Monday, April 15, 2013

Heads Up: Nuts Rain Down Amid Windy Valley Weather

Winds caused almonds to drop to the ground.

 There was a whole lot of shakin’ going on in Valley last week.

If you didn’t look at the calendar you’d bet it was summertime because of all those nuts blanketing the ground. Who needs a tree shaker when you have Mother Nature bellowing out wind gusts that topped out at 39 miles an hour in some parts around here.

Take a look at the photo (above) taken by our almond field scout Jenna Horine. You can see almonds, almonds and more almonds everywhere between the rows of trees. Nut-laden branches, wiped by the wind, were banging into each other and causing nuts to fall to the ground. The National Weather Service wind gusts reached 32 mph on Sunday, April 7 and 39 mph the following day.

Older trees and those with tall canopies seemed to experience the most nut drop, Jenna reports.

While the sight of all these nuts on the ground might be cause of alarm, growers tell us they aren’t too worried. Trees always lose a percentage of nuts during the season. Last week’s drop wasn’t considered significant – i.e. – not enough to cut into yields and future revenue.

Indeed, it’s normal for nuts that stop growing to drop before reaching full size in April and May, according to the University of California Almond Production Manual. This drop is “considered a natural thinning process due to competition from many nuts.” Let’s hope the winds don’t do a lot more thinning in the future.

A small percentage of growers still do flood irrigation.
Meanwhile, some farmers are doing flood irrigation to get water deep into the ground.  Yes, there are still some growers flooding their orchards. Most almond growers, however, have converted to micro-sprinklers or drip irrigation. Recent surveys indicate 80 percent of Central Valley almond growers used drip because of its efficiency – watering and fertilizer applications are more precise.
A peach twig borer trap nabs lots of pests.

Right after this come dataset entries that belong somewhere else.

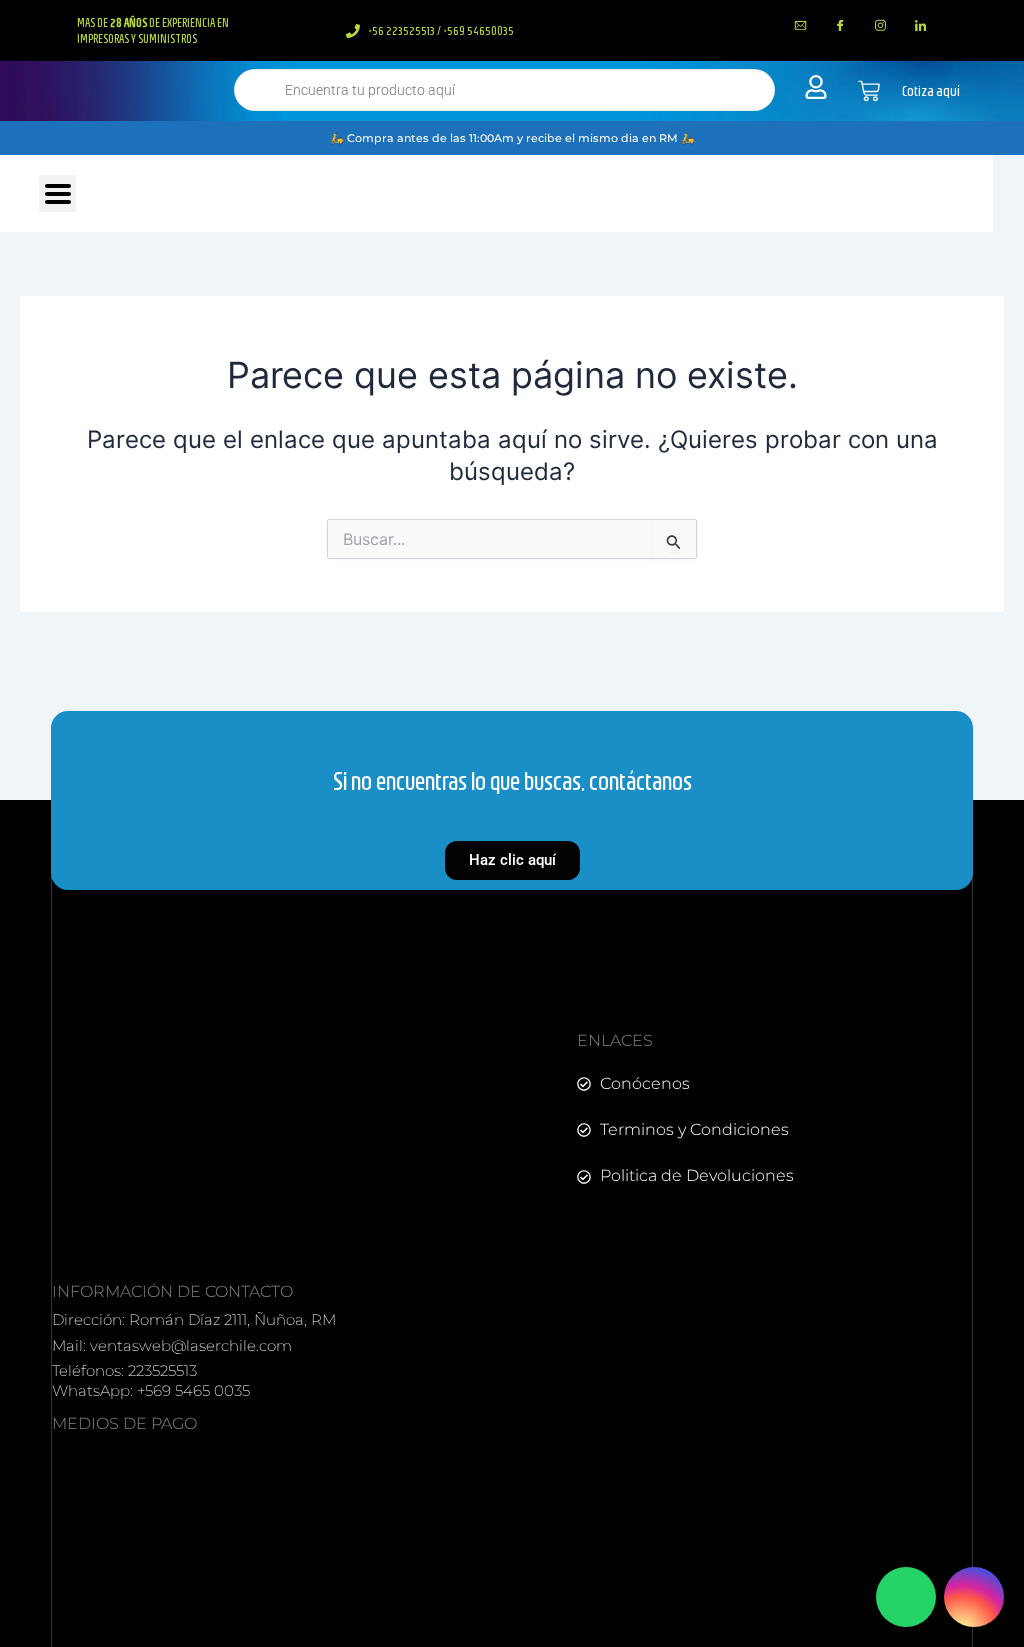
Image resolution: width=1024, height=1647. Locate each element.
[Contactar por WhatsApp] (906, 1597)
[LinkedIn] (921, 25)
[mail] (801, 25)
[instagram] (881, 25)
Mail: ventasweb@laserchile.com (172, 1345)
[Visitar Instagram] (974, 1597)
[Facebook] (841, 25)
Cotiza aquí (931, 91)
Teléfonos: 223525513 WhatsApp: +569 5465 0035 (151, 1380)
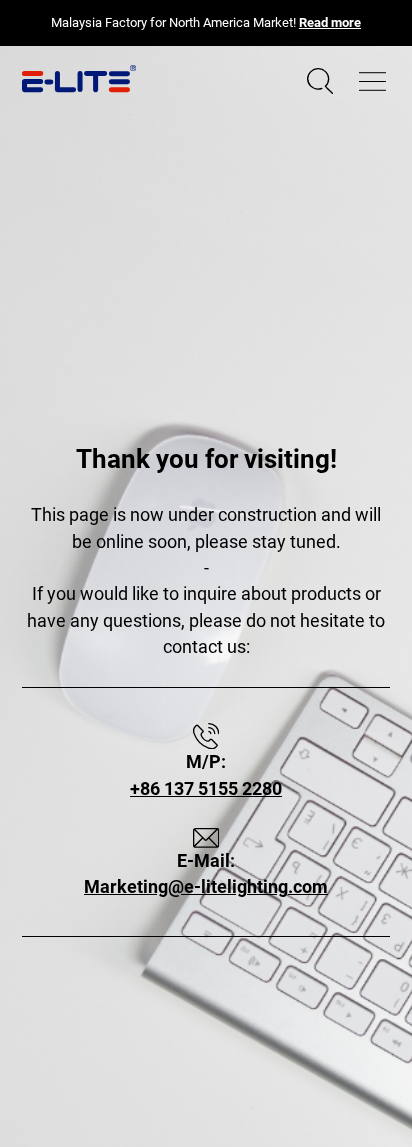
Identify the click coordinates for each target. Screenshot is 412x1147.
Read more (330, 22)
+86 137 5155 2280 (206, 789)
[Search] (319, 81)
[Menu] (372, 81)
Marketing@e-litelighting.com (206, 887)
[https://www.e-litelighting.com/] (79, 78)
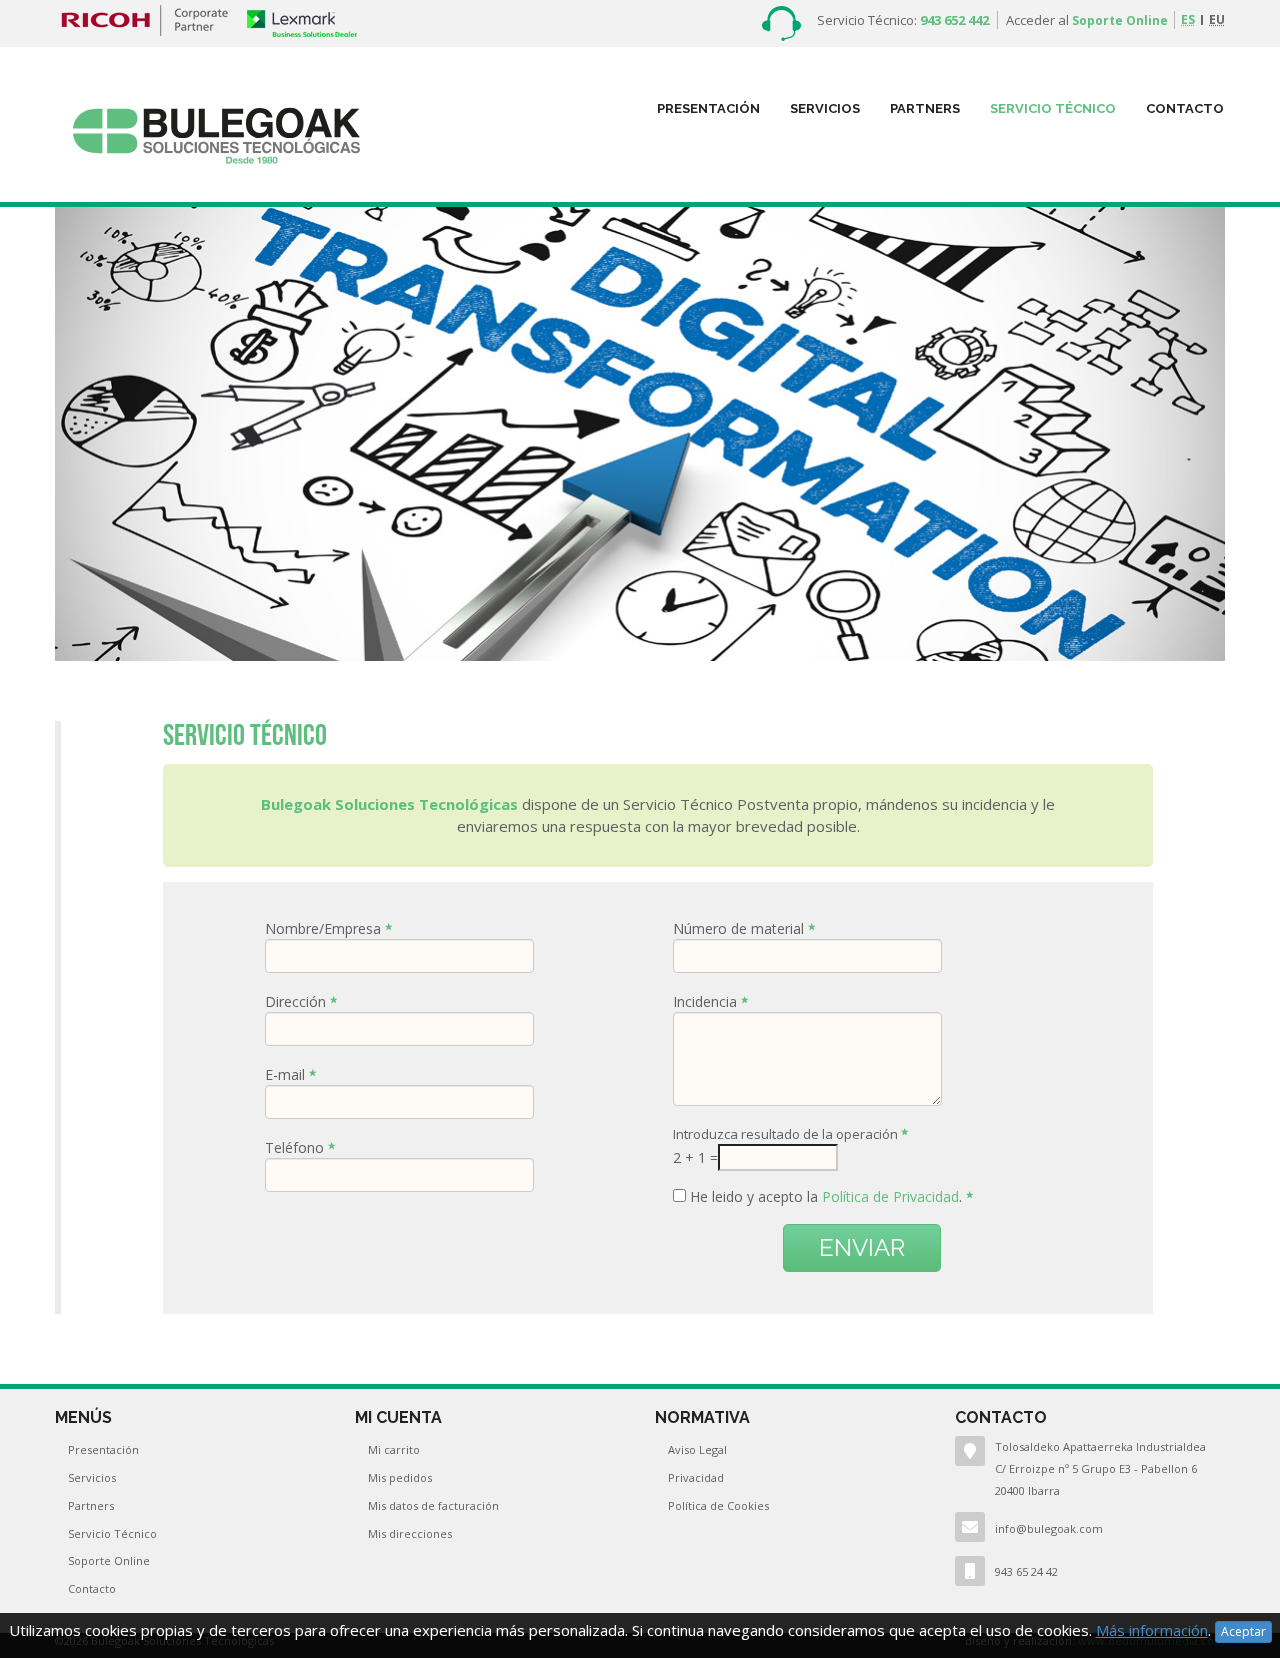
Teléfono (296, 1147)
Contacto (1185, 108)
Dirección (297, 1001)
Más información (1152, 1630)
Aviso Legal (697, 1449)
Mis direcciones (410, 1533)
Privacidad (696, 1477)
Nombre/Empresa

While the wind made field scouting tough last week, we can say the mites and peach twig borer appear under control in almonds. Some PTB counts were a little high in some orchards, but it isn’t enough to be worrisome.

Around the cotton fields, plantings are in full swing. After this week, most growers should have finished planting this year’s crop. Soon, we’ll be starting the countdown to harvest.

Alfalfa growers are wrapping up their first cutting of the season. The pest counts are low right now. That’s a good sign.

Alfalfa growers are wrapping up the first cut of the season.
Well, it’s safe to say things are starting to heat up for farmers – and Mother Nature, too. Yes, forecasters predict we’ll see our first 90-dgree temperatures of the year by early next week. Pack
the sunscreen, hat and bottles of water.